■ What you need to do: In the material below, some lines carry "header". Copy each such line.

++++ Provided records ++++

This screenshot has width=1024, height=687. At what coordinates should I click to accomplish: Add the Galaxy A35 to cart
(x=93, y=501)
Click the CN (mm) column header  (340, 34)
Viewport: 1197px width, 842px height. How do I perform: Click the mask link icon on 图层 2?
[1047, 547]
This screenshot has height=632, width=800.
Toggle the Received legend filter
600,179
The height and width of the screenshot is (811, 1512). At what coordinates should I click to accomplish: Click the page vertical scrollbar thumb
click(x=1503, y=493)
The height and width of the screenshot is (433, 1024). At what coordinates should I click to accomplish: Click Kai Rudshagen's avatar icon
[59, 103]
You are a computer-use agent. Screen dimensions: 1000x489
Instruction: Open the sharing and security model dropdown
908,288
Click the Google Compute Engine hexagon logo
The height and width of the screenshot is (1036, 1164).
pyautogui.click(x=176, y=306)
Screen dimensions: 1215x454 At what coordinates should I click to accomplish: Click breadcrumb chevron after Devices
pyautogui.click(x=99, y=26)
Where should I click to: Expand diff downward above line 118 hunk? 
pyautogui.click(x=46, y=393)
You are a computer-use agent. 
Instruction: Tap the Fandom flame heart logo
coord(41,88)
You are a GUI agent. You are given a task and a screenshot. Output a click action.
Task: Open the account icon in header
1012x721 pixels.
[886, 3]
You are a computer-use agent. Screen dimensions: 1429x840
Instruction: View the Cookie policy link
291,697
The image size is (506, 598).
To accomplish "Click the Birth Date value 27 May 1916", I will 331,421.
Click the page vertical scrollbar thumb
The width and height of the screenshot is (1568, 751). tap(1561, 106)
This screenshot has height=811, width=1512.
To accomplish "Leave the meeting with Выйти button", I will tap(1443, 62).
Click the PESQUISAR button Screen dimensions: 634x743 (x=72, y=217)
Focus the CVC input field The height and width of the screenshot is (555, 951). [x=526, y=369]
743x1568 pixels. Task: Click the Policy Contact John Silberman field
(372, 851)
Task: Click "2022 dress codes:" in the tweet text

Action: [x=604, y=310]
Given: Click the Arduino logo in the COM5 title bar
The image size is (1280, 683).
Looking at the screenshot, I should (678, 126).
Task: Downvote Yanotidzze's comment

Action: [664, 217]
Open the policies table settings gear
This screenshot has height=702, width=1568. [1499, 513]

++++

■ Answer below:
Click the CN (mm) column header  (340, 34)
Task: Open the account icon in header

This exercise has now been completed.